Table of Contents

Length of words in a list

Task: given a list of words, how many are there consisting of one, two, three… n characters? Additional information: characters belong to the Unicode set.

Everyday job: read in a file

First we ensure Perl is dealing with Unicode characters, then read in a file, turn the file into an array, chomp the array (i. e. remove the newline):

#!/usr/bin/perl -w
# cntstr.pl -- count characters in Unicode string
# usage: perl cntstr.pl filename
use strict;
use warnings;
use utf8;
 
binmode STDOUT, ":utf8";
my $filename = $ARGV[0];
 
open my $fh, "< :encoding(UTF-8)", $filename or die "open: $!";
 
# file into array:
my @str = <$fh>;
# chomp array:
chomp (@str);

Magic: sort words by length

We sort words by length to get the range (from shortest to longest); out of curiosity, we print also the shortest, next longest, and the longest word.

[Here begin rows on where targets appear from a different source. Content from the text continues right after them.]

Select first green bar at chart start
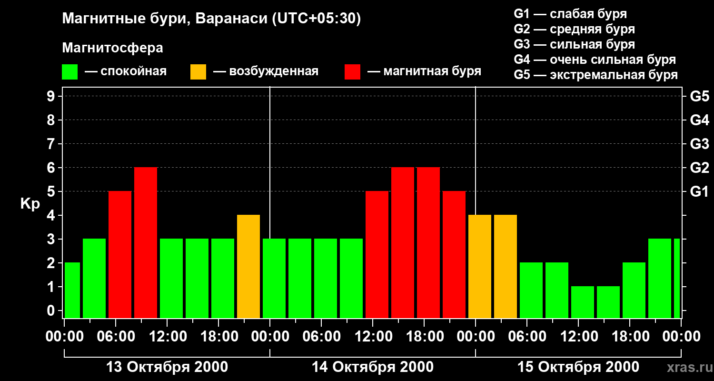The width and height of the screenshot is (714, 381). click(x=72, y=291)
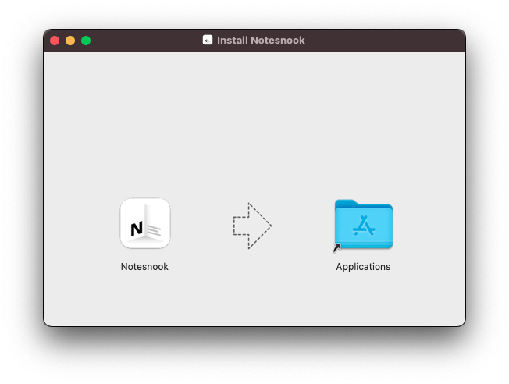Click the "Notesnook" label text
The height and width of the screenshot is (384, 509).
(144, 267)
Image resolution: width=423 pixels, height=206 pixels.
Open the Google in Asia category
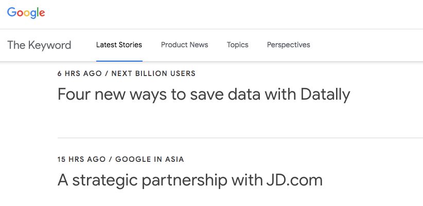tap(149, 159)
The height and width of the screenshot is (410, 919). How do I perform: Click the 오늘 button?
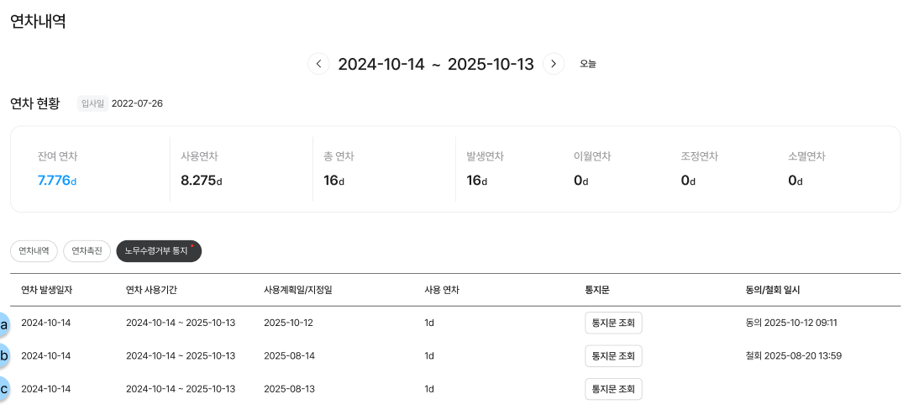[x=588, y=64]
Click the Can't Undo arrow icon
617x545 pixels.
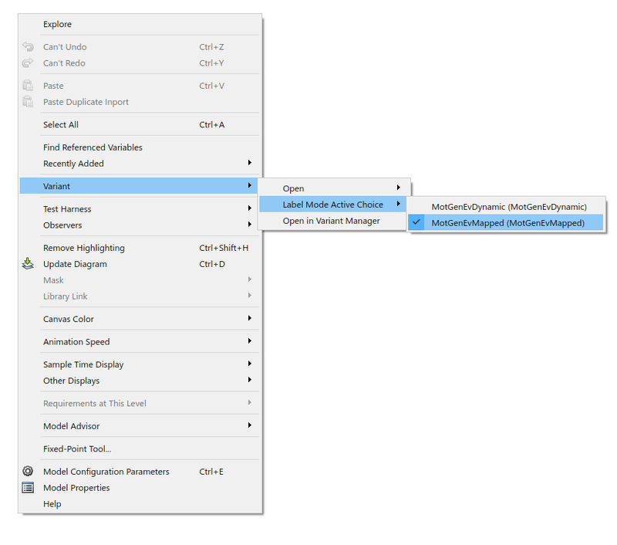[28, 46]
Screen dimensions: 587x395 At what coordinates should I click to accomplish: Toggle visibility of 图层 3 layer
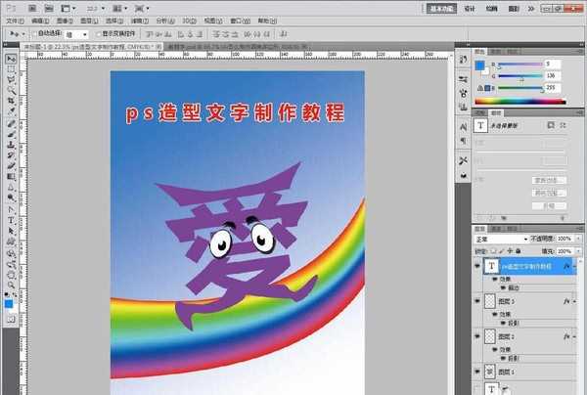pyautogui.click(x=477, y=303)
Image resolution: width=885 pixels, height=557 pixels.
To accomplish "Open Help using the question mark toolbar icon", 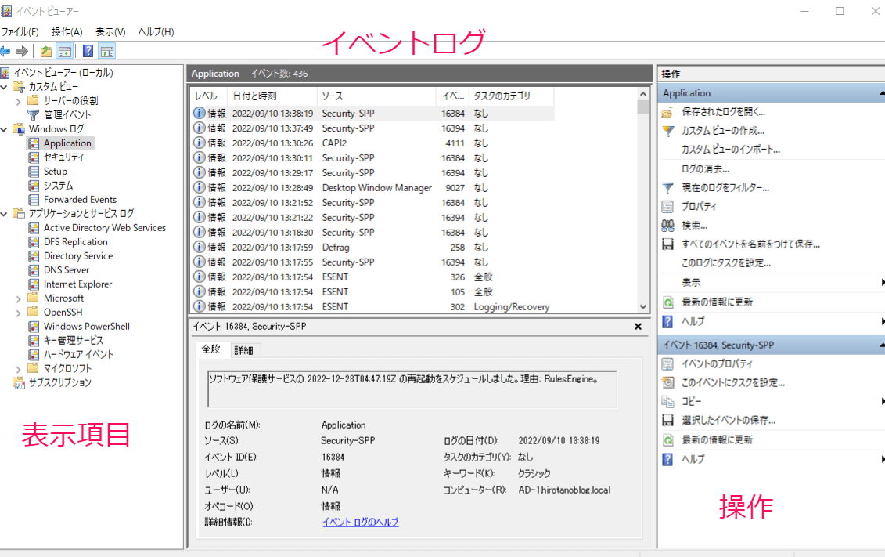I will point(88,52).
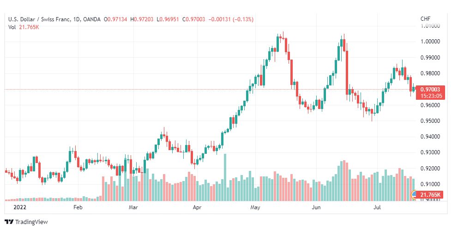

Recipe found on Stack Overflow.

# sort by length (sort the list in the elements from the longest string length to the smallest length)
my @sorted = sort { length $a <=> length $b } @str;
print "Shortest word: ", $sorted[0], ", ", length($sorted[0]), "\n";
print "Last longest word: ", $sorted[scalar(@sorted) - 2], ", ", length($sorted[scalar(@sorted) - 2]), "\n";
print "Longest word: ", $sorted[scalar(@sorted) - 1], ", ", length($sorted[scalar(@sorted) - 1]), "\n";

Challenge: array of arrays

Once we know the range, we want to create a separate list for words with one character, a list for words with two characters, then three, four… all the way to 27. And then we want to count elements in each list.

In Perl, a list of lists is called array of arrays. Quite a challenge — not so much to understand how it works; it was more difficult to follow how it is actually done.

# we want an array of arrays: 5s, 6s, 7s etc.
# initialize top array:
my @wordlengths = ();
# create top array, holding 27 lists:
foreach my $i ( 0 .. 26 ) {
# loop over what we got from the sorted list: its number of elements, its values:
	foreach my $singleword (0.. scalar(@sorted) - 1) {
# test whether the given length fits in the actual category:
	if (length($sorted[$singleword]) == $i + 1 ) {
# if so, push it into the current subarray;
# mind the curly brackets!
		push @{ $wordlengths[$i] }, $sorted[$singleword];
	      }
         }
}

Let's see what we have

Finally, we have to print something to see where we are and what we've got.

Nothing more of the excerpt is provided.